ALL SAINTS CELEBRATED IN DECEMBER
Saints celebrated on the 11th of December
Prayer to the Angels and the Saints
Heavenly Father, in praising Your Angels and Saints we praise Your glory, for by honouring them we honour You, their Creator. Their splendour shows us Your greatness, which infinitely surpasses that of all creation.
In Your loving providence, You saw fit to send Your Angels to watch over us. Grant that we may always be under their protection and one day enjoy their company in heaven.
Heavenly Father, You are glorified in Your Saints, for their glory is the crowning of Your gifts. You provide an example for us by their lives on earth, You give us their friendship by our communion with them, You grant us strength and protection through their prayer for the Church, and You spur us on to victory over evil and the prize of eternal glory by this great company of witnesses.
Grant that we who aspire to take part in their joy may be filled with the Spirit that blessed their lives, so that, after sharing their faith on earth, we may also experience their peace in heaven. Amen.
BL. ARTHUR BELL, PRIEST AND MARTYR
(alias Francis) Friar Minor and English martyr, born at Temple-Broughton near Worcester, January 13, 1590; died at London, December 11, 1643.
When Arthur was eight his father died and his mother gave him in charge of her brother Francis Daniel, a man of wealth, learning and piety, who sent him at the age of twenty-four to the English college at Saint-Omer; thence he went to Spain to continue and complete his studies.
PROFESSOR OF HEBREW
Having been ordained priest, he received the habit of the Franciscan Order at Segovia, August 8, 1618, and shortly after the completion of his novitiate was called from Spain to labour in the restoration of the English province.
He was one of the first members of the Franciscan community at Douai, where he subsequently fulfilled the offices of guardian and professor of Hebrew.
HE WAS APPREHENDED BY THE GOVERNMENT TROOPS
In 1632 Bell was sent to Scotland as first provincial of the Franciscan province there; but his efforts to restore the order in Scotland were unsuccessful and in 1637 he returned to England, where he laboured until November, 1643, when he was apprehended as a spy by the parliamentary troops at Stevenage in Hertfordshire and committed to Newgate prison.
HE BROKE FORTH INTO A SOLEMN "TE DEUM"
The circumstances of his trial show Bell’s singular devotedness to the cause of religion and his desire to suffer for the Faith.
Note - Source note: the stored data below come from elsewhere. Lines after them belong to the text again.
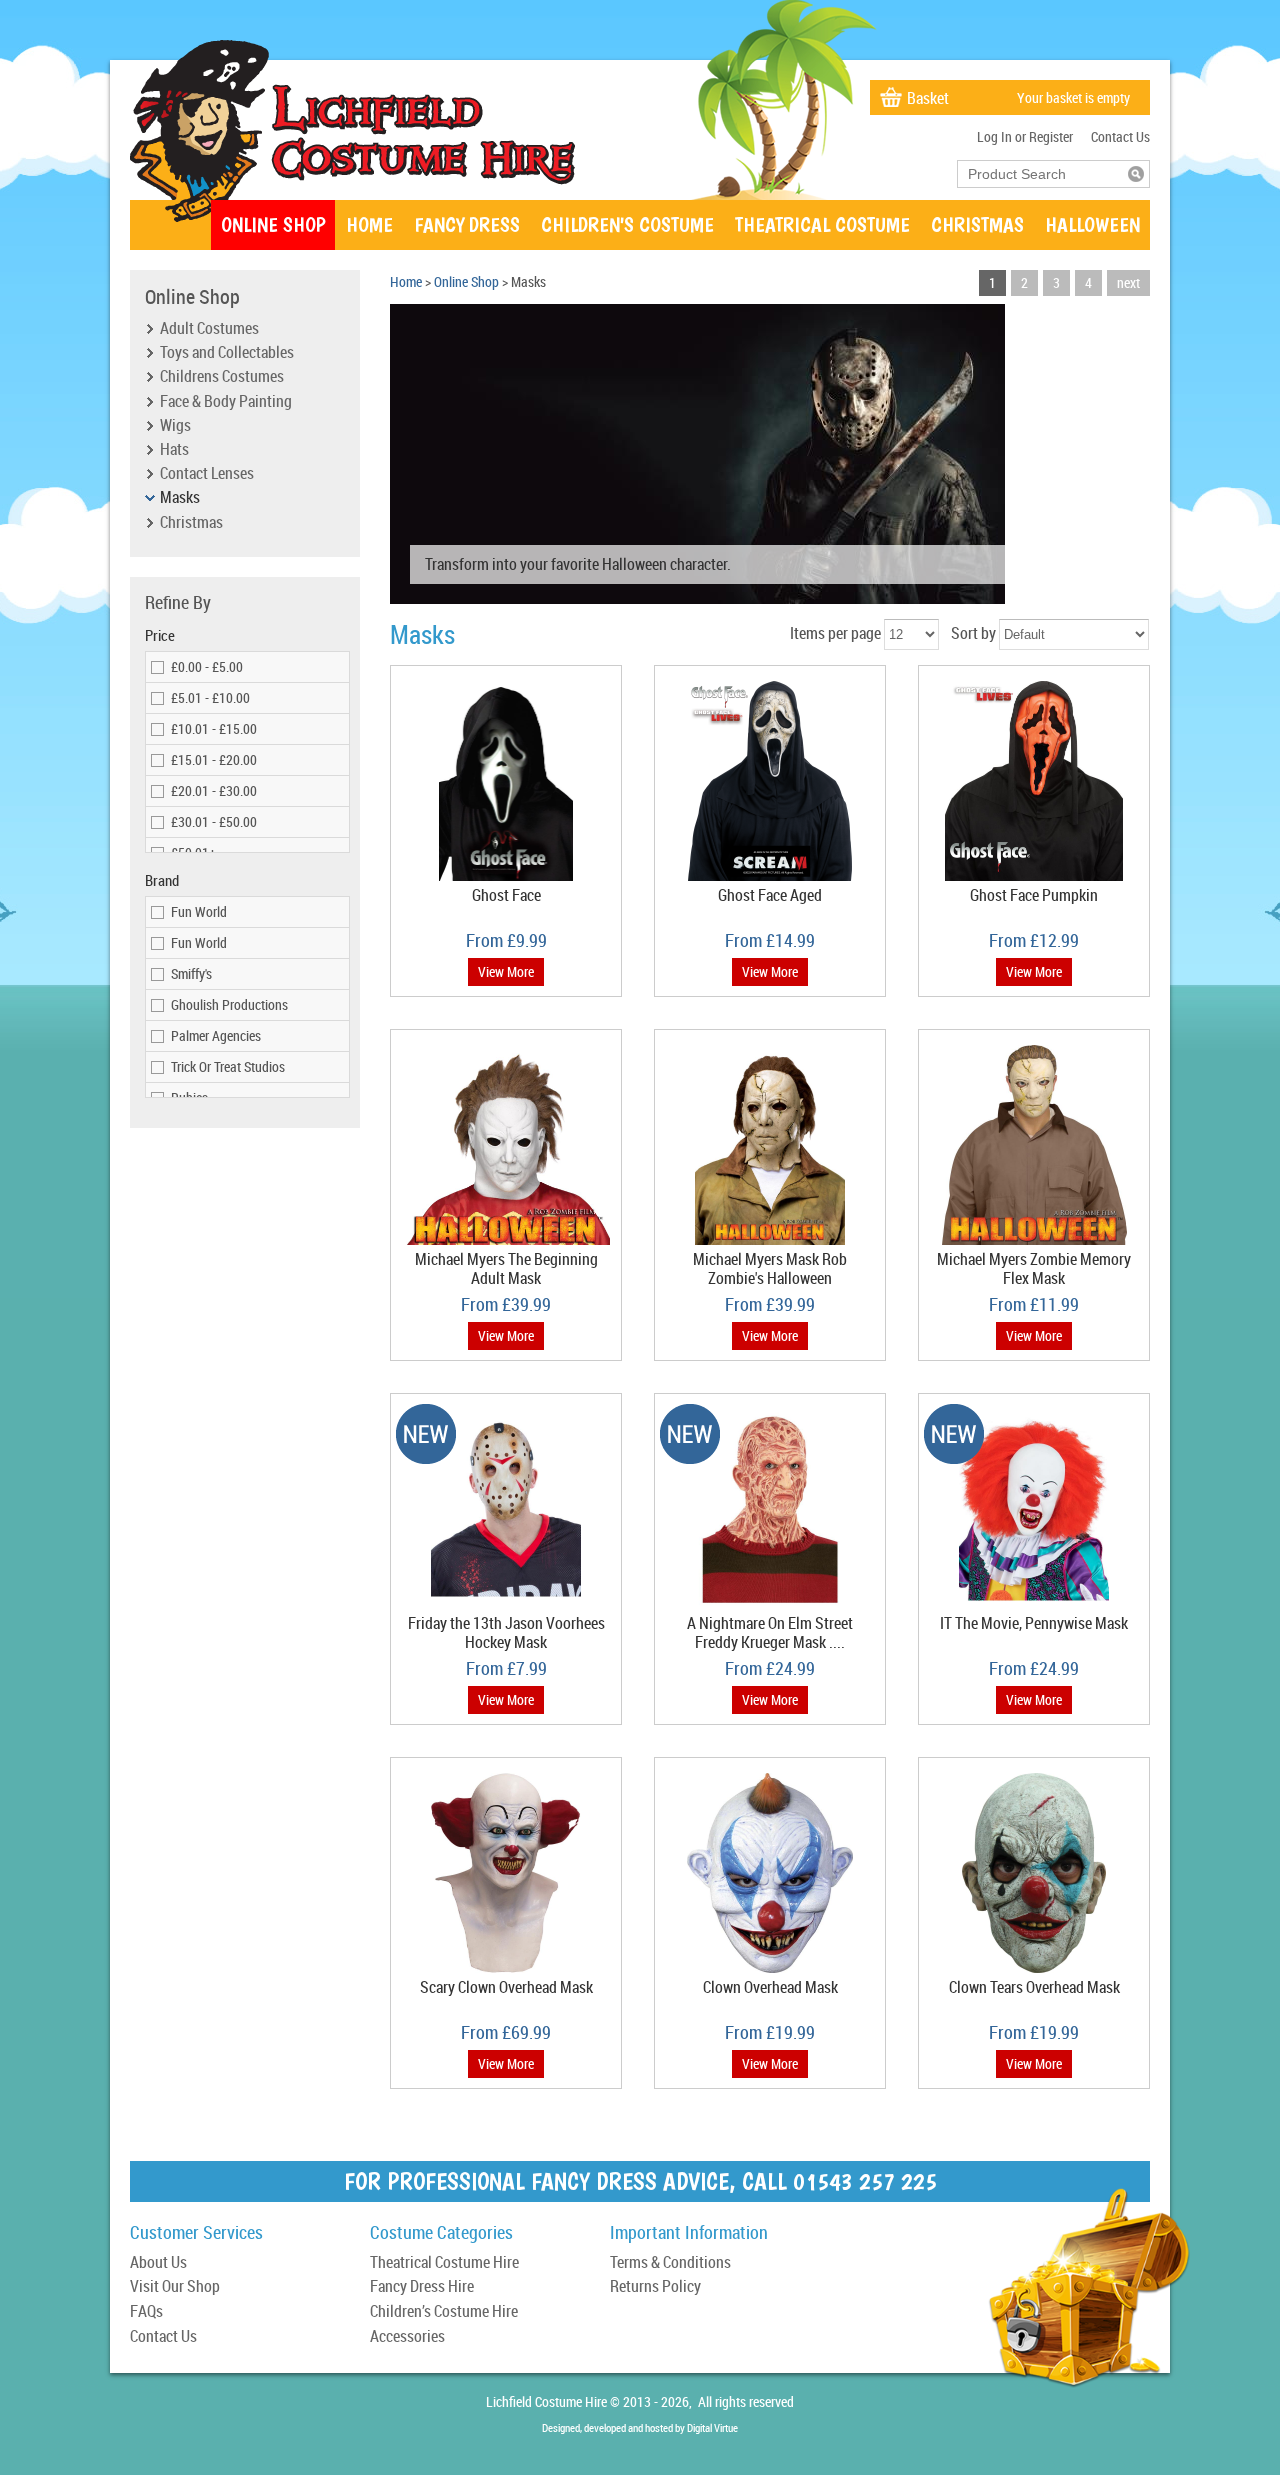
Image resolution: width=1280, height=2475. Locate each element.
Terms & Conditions (670, 2263)
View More (506, 971)
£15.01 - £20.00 (214, 759)
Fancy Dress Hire (422, 2287)
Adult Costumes (209, 329)
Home (369, 224)
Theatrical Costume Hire (444, 2263)
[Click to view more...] (506, 880)
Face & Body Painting (226, 402)
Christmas (977, 224)
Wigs (175, 426)
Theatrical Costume (822, 224)
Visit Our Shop (175, 2287)
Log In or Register (1025, 136)
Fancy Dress (467, 224)
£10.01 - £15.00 (214, 728)
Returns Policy (655, 2287)
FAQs (146, 2312)
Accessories (407, 2337)
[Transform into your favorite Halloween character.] (697, 598)
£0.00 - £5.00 (207, 666)
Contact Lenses (207, 474)
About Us (158, 2263)
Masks (180, 498)
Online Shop (273, 224)
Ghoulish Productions (229, 1004)
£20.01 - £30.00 (214, 790)
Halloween (1092, 224)
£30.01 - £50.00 (214, 821)
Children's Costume (627, 224)
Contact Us (1120, 136)
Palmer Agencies (216, 1035)
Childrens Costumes (222, 377)
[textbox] (1043, 174)
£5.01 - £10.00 (210, 697)
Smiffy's (191, 973)
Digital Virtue (712, 2427)
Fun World (199, 911)
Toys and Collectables (227, 353)
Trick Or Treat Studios (228, 1066)
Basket (928, 98)
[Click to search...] (1136, 174)
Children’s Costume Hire (444, 2312)
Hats (174, 450)
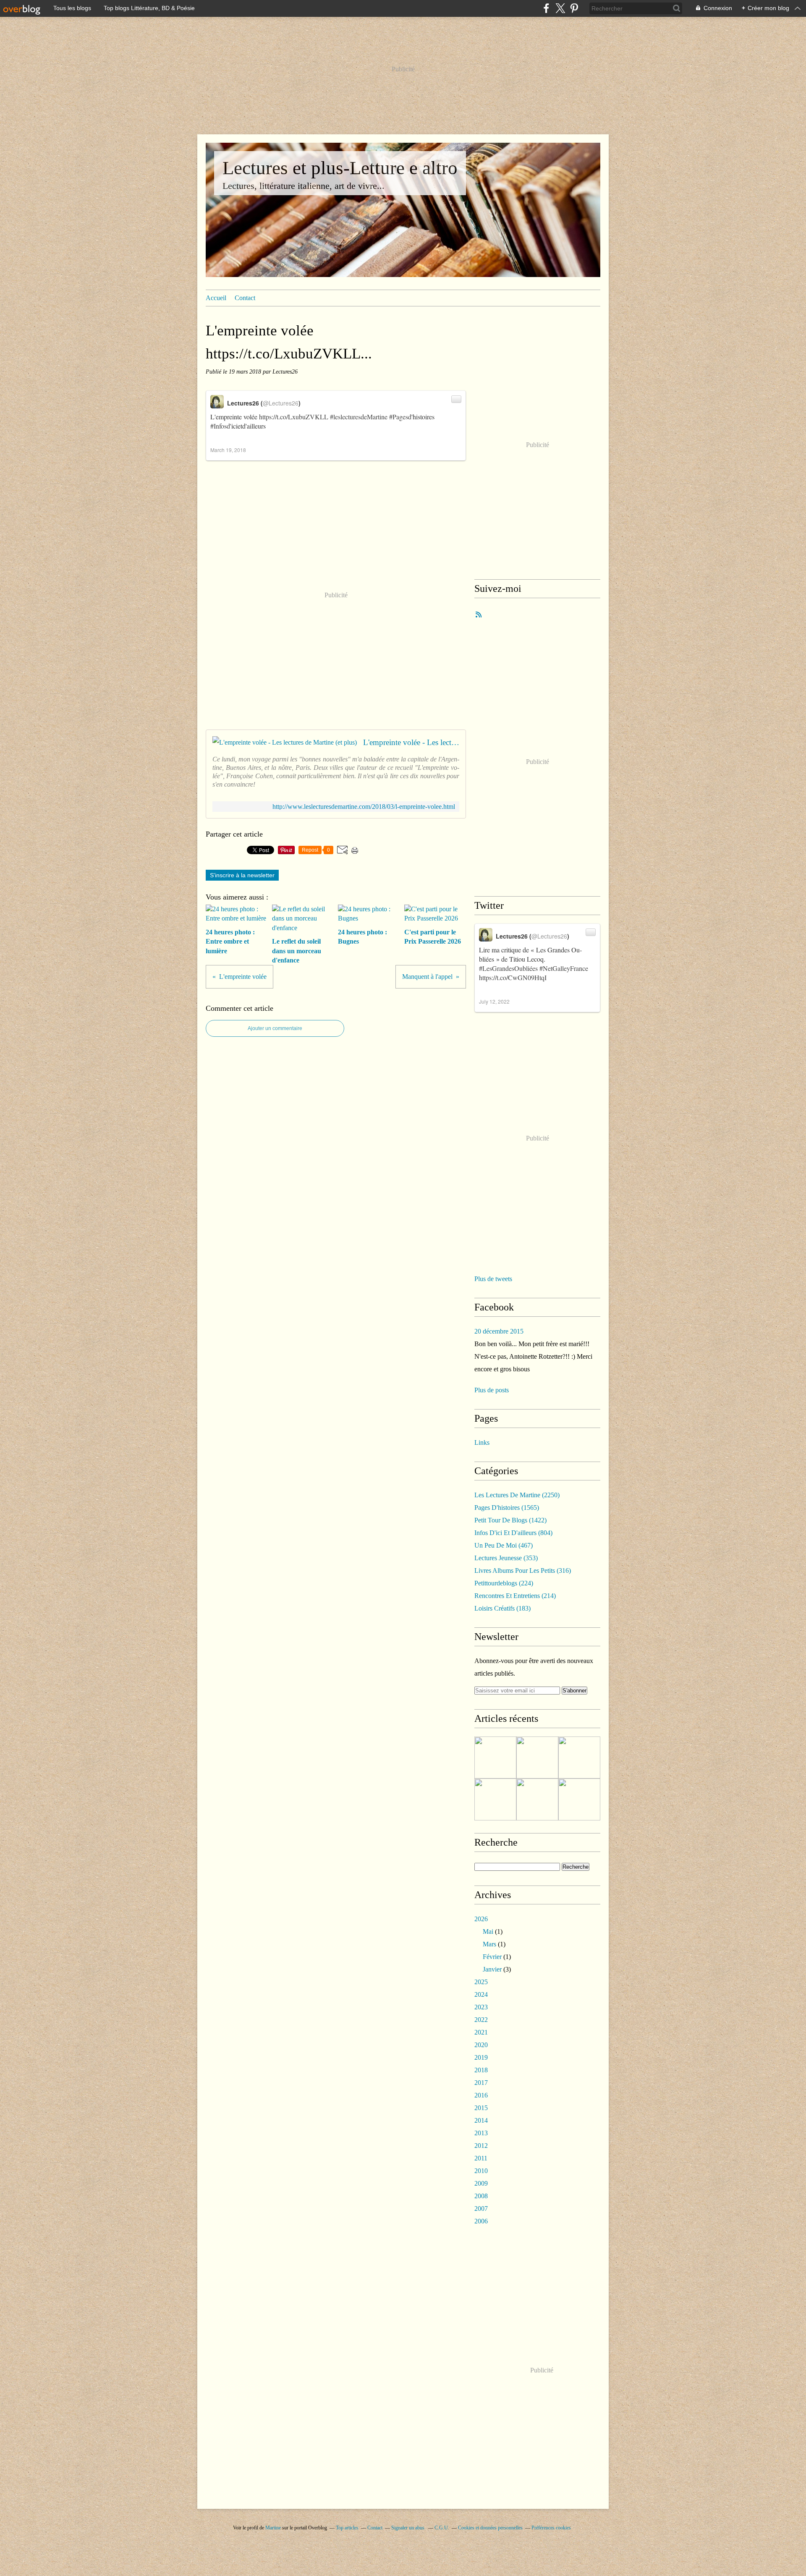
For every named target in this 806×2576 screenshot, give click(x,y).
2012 (481, 2145)
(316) (522, 1570)
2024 (481, 1994)
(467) (503, 1545)
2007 (481, 2208)
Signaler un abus (408, 2528)
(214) (515, 1595)
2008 (481, 2195)
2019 (481, 2057)
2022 (481, 2019)
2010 (481, 2170)
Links (481, 1442)
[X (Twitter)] (560, 8)
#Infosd (220, 425)
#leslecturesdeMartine (358, 416)
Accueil (216, 297)
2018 (481, 2070)
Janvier (492, 1969)
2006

When condemned to be drawn and quartered it is said that he broke forth into a solemn Te Deum and thanked his judges profusely for the favour they were thus conferring upon him in allowing him to die for Christ.
The cause of his beatification was introduced at Rome in 1900. He wrote "The History, Life, and Miracles of Joane of the Cross" (St.-Omer, 1625). He also translated from the Spanish "A brief Instruction how we ought to hear Mass" (Brussels, 1624).